A ramon begann, zu seiner toten Mutter Bernadette zu beten.
    »Hilf mir!«, heulte er. »Hilf mir, Maman …«
    Er wusste, dass sie ihn nicht hören konnte. Und wenn sie ihn hören würde und wüsste, wie es in seinem Kopf und in seinem Herzen aussah, würde sie ihm trotzdem keinen Trost spenden, weil sie ebenso wenig vergessen hätte, dass er sich schon vor sehr langer Zeit um ihre Liebe gebracht hatte.

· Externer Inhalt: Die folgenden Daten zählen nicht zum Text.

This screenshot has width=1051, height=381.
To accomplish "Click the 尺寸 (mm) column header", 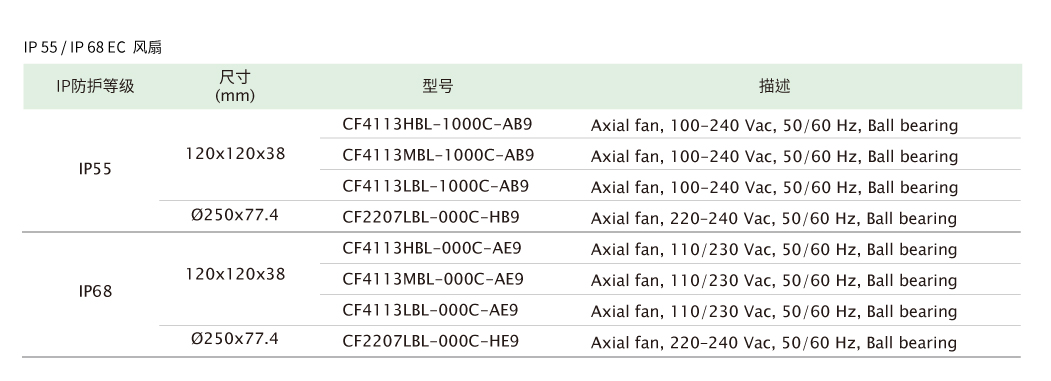I will 235,86.
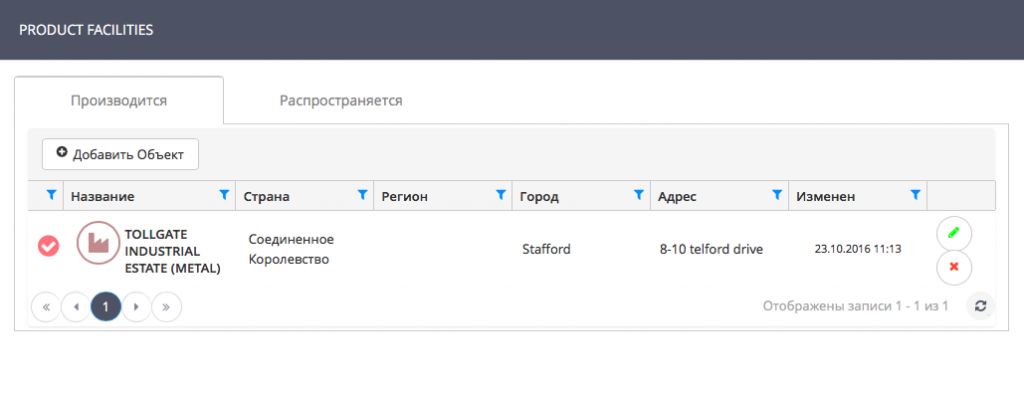This screenshot has width=1024, height=398.
Task: Open filter for Название column
Action: (x=225, y=195)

    Und dennoch stellte er sich immer wieder ihr liebes Gesicht vor, ruhig und zärtlich an seiner Seite. Sie flickte die Löcher in seinen alten, verschlissenen Socken. Und sie führte die Stopfnadel so geschickt wie eine erstklassige Schneiderin. An den Füßen trug sie Gummistiefel, voller Lehm von draußen, an dem noch kleine, feuchte Grasbüschel klebten.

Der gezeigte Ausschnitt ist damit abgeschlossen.